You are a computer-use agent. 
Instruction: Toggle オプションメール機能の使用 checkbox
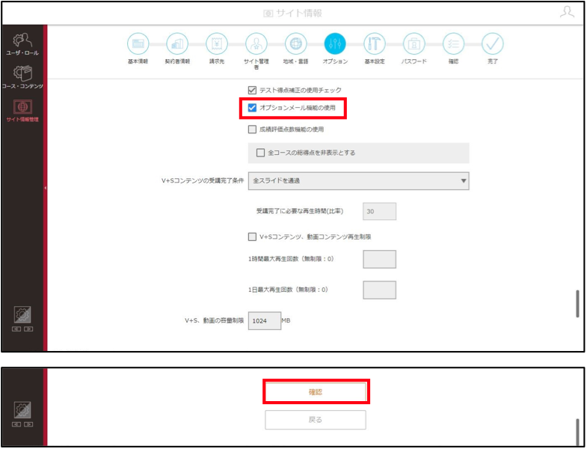(x=252, y=108)
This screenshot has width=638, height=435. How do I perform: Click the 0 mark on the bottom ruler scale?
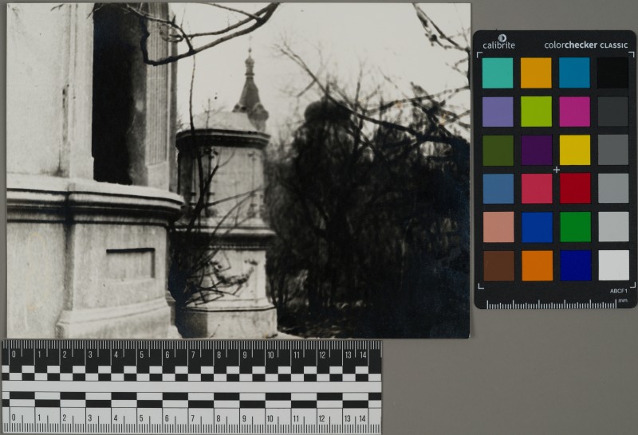[14, 417]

What the task requires
If an entry above holds a picture, omit the picture but retype everything else exactly.

Exercise answer
You are a computer-use agent. 
Instruction: Toggle オプションメール機能の使用 checkbox
(x=252, y=108)
This screenshot has width=638, height=435. How do I perform: Click the 0 mark on the bottom ruler scale?
[14, 417]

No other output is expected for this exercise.